2. AU MÊME.

Remusberg, 29 octobre 1739.

Mon cher Algarotti, il n'y a rien de plus obligeant que l'exactitude avec laquelle vous vous acquittez des commissions que je vous ai données pour Pine.5-a Je ferai copier la Henriade, en attendant qu'il fasse ressouvenir les Anglais, par les estampes de leurs victoires navales, de leur gloire passée. Il est juste que l'ouvrage de notre Virgile moderne attende la fin de l'impression du Virgile des Romains, et l'équité veut que le cygne de Mantoue chante le premier; il perdrait trop, s'il suivait le cygne de Cirey. Dès que j'aurai reçu les premières feuilles de Virgile, je choisirai la grandeur du papier, et je ferai faire les dessins et les vignettes qui doivent embellir cet ouvrage.

<6>La marquise vient de m'envoyer une traduction italienne de la Henriade par un certain Cabiriano.6-a Elle paraît très-fidèle; ainsi ce poëme, excellent par lui-même, va bientôt passer en toutes les langues, et servir de modèle au poëme épique de toutes les nations. Il le mériterait assurément, car c'est le plus sage et le mieux construit que nous ayons. Je compte d'achever dans trois semaines mon Prince de Machiavel. Si vous vous trouvez encore vers ce temps à Londres, je vous prierai de prendre sur vous le soin de cette impression. J'ai fait ce que j'ai pu pour inspirer de l'horreur au genre humain pour la fausse sagesse de ce politique; j'ai mis au jour les contradictions grossières dans lesquelles il est avec lui-même, et j'ai tâché d'égayer la matière aux endroits que cela m'a paru convenable. On instruit toujours mal lorsqu'on ennuie, et le grand art est de ne point faire bâiller le lecteur. Il ne fallait pas la force d'Hercule pour dompter le monstre de Machiavel, ni l'éloquence de Bossuet pour prouver à des êtres pensants que l'ambition démesurée, la trahison, la perfidie et le meurtre étaient des vices contraires au bien des hommes, et que la véritable politique des rois et de tout honnête homme est d'être bon et juste. Si j'avais cru que ce dessein surpassât mes forces, je ne l'aurais point entrepris.

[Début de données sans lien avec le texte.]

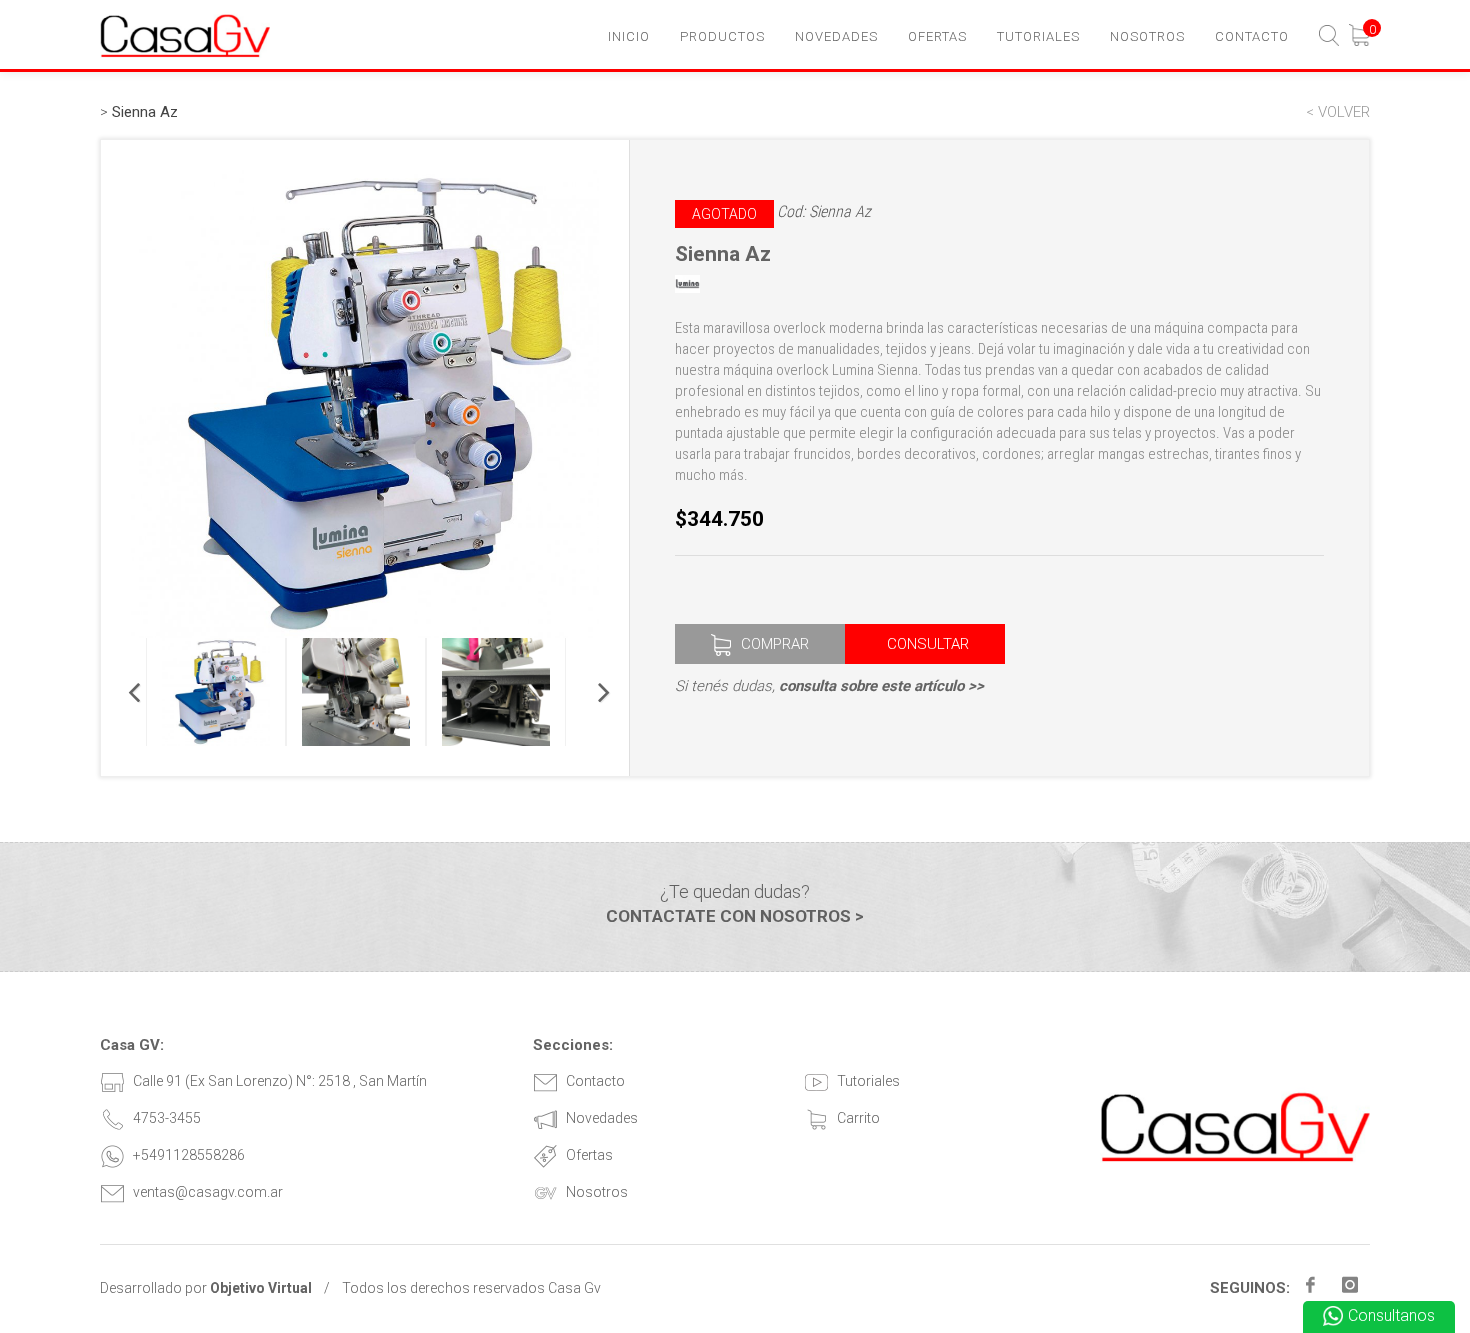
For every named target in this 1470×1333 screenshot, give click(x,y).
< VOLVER (1338, 112)
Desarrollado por (206, 1288)
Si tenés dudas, (829, 686)
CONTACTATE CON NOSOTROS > (735, 916)
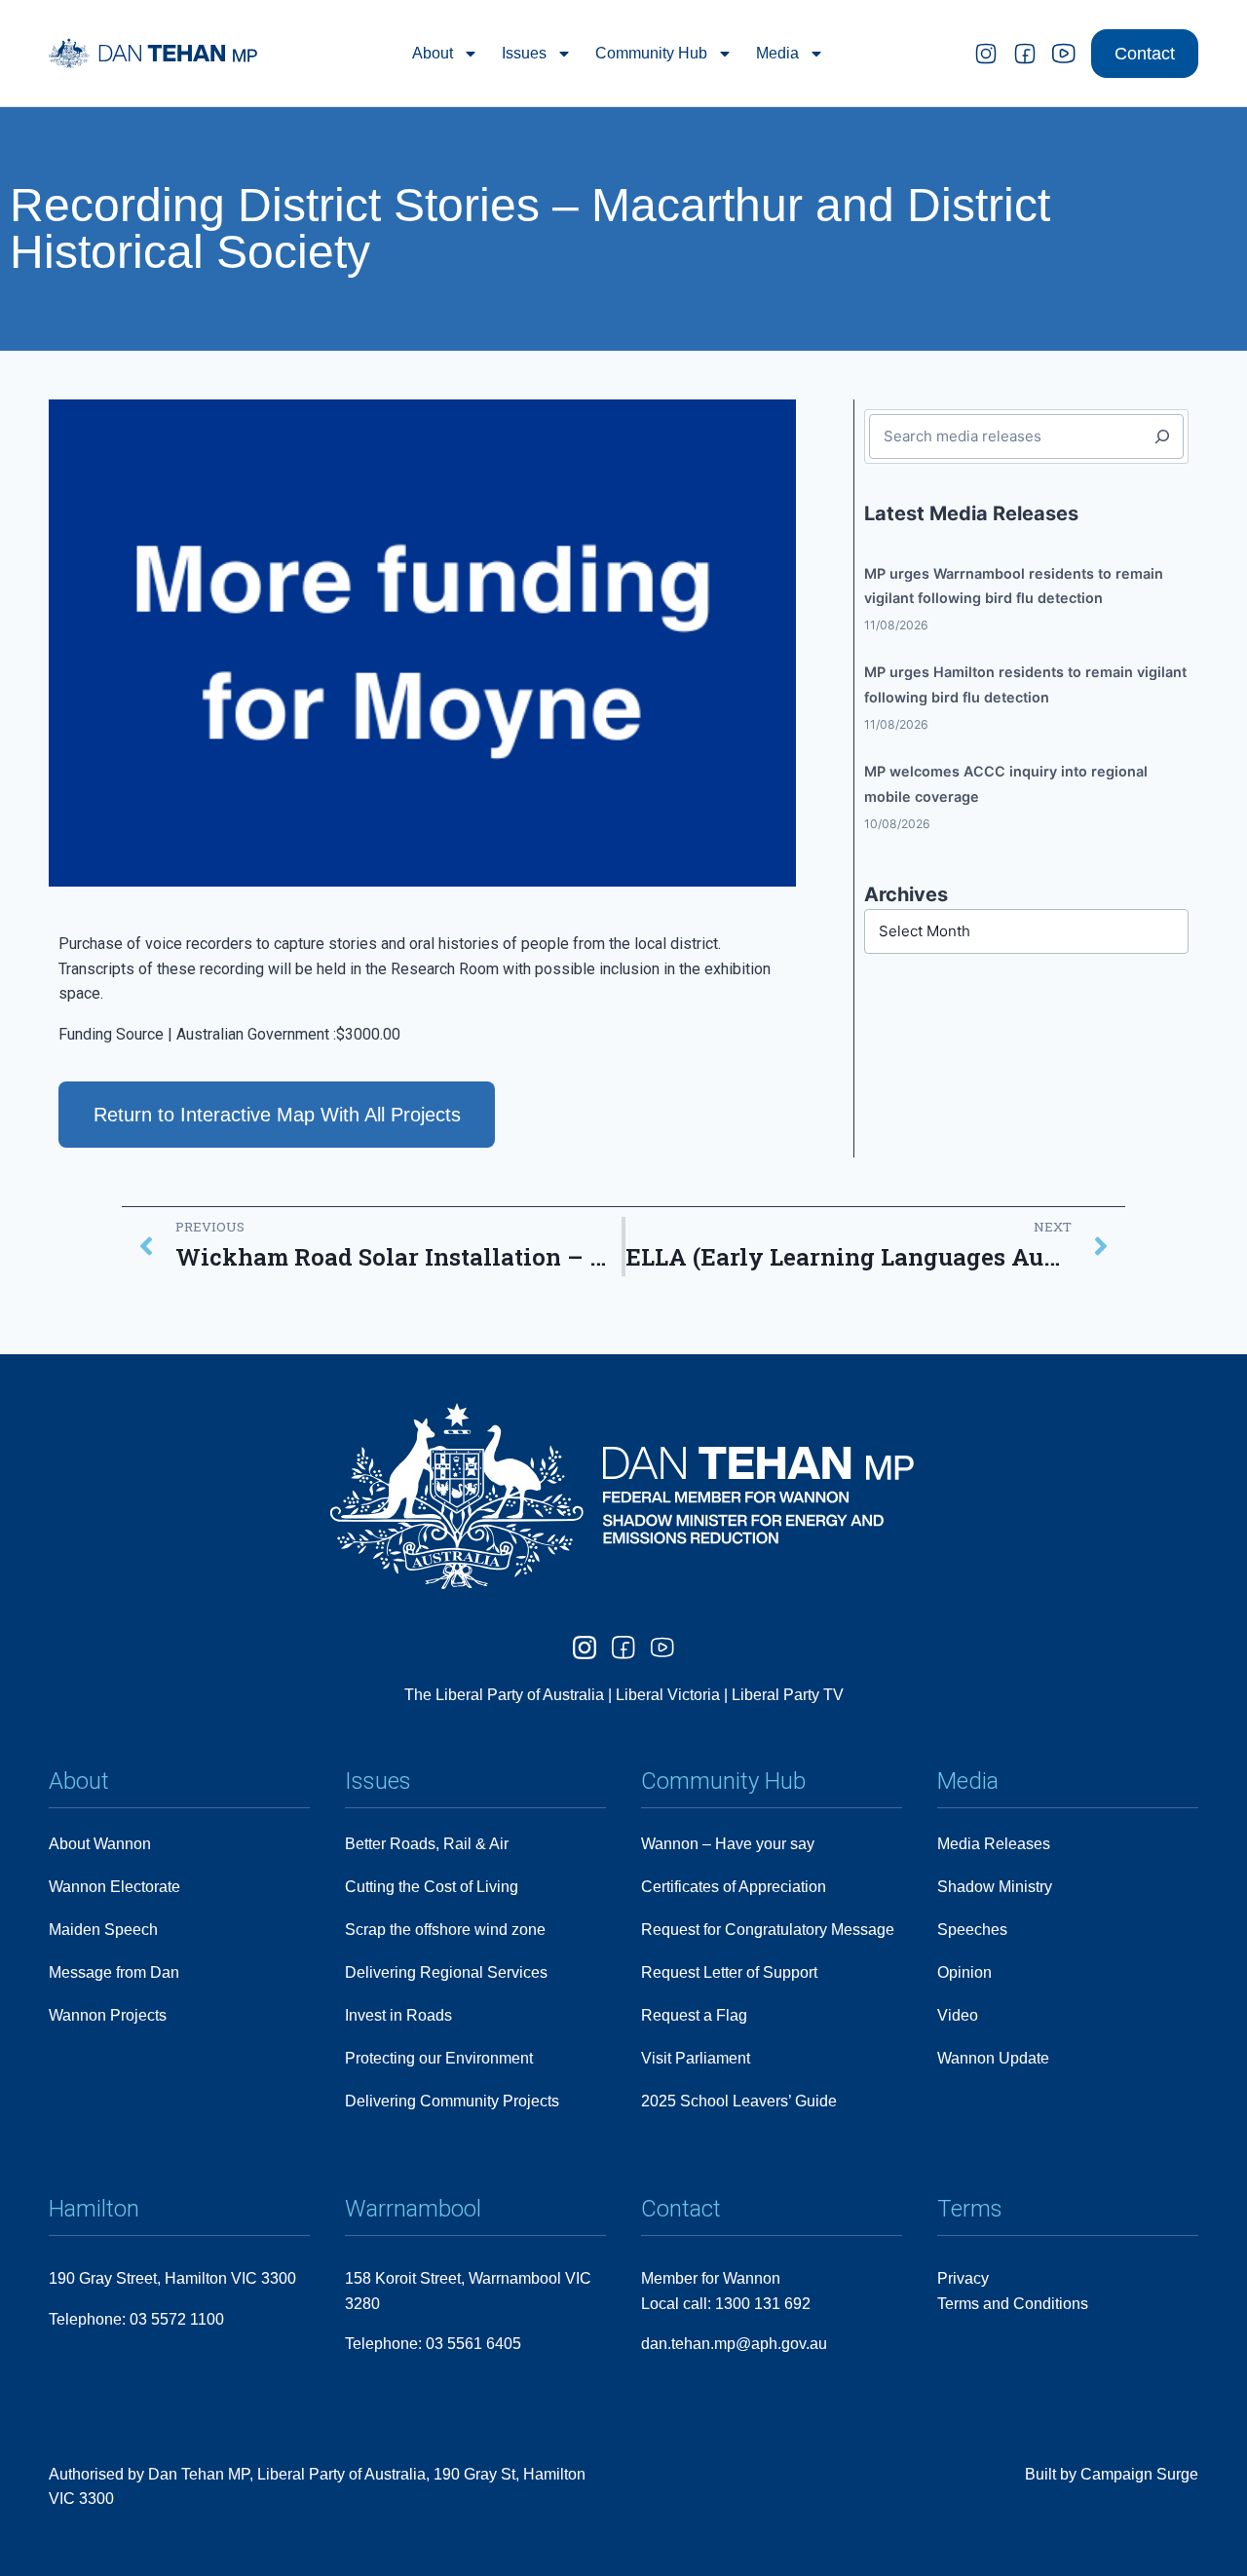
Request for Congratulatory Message (767, 1929)
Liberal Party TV (788, 1694)
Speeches (972, 1929)
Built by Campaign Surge (1111, 2474)
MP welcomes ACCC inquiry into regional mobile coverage (1006, 784)
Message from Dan (114, 1972)
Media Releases (993, 1844)
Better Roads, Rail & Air (427, 1844)
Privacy (963, 2278)
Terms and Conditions (1012, 2303)
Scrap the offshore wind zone (445, 1929)
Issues (524, 53)
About (432, 53)
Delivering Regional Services (446, 1972)
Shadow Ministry (994, 1886)
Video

Je n'aurais point d'un vain honneur
Cherché le frivole avantage,
Car je mesure à ma vigueur
Tous mes efforts et mon courage.
Le Turc, dit-on, en son sérail
A cent beautés pour son usage;
Mais chaque jour un pucelage
Mérite un vigoureux travail.
Qu'il fasse donc, s'il veut, sa ronde,
Qu'Atlas lui seul porte le monde,
<7>Qu'Hercule dompte des géants,
Que les dieux vainquent les Titans,
Une moins illustre victoire,
Honorant assez mes talents,
Suffira toujours à ma gloire.

Je suis ravi de ce que vous conservez encore le souvenir d'un endroit où l'on éternise votre mémoire. Vous êtes immortel chez nous, et le nom d'Algarotti périra aussi peu à Remusberg que celui du dieu Terme chez les Romains. Vos collections de jardinage, mon cher Algarotti, me seront d'autant plus agréables, qu'elles me procureront de vos nouvelles. Je regarde les hommes d'esprit comme des séraphins en comparaison du troupeau vil et méprisable des humains qui ne pensent pas. J'aime à entretenir correspondance avec ces intelligences supérieures, avec ces êtres qui seraient tout à fait spirituels, s'ils n'avaient pas des corps; ce sont l'élite de l'humanité. Je vous prie de faire mes amitiés à mylord Baltimore, dont j'estime véritablement le caractère et la façon de penser; j'espère qu'il aura reçu à présent mon Épître sur la liberté de penser des Anglais. Souvenez-vous toujours des amis que vous vous êtes faits ici en vous montrant simplement, et jugez de ce que ce serait, si nous avions le plaisir de vous posséder toujours.

Je suis avec une véritable estime, mon cher Algarotti,

Votre très-affectionné
Federic.


5-a Voyez t. VIII, p. III.

6-a Le vrai nom de la personne désignée par ce pseudonyme était Ortolani. Voyez t. XVII, p. 34 et 35.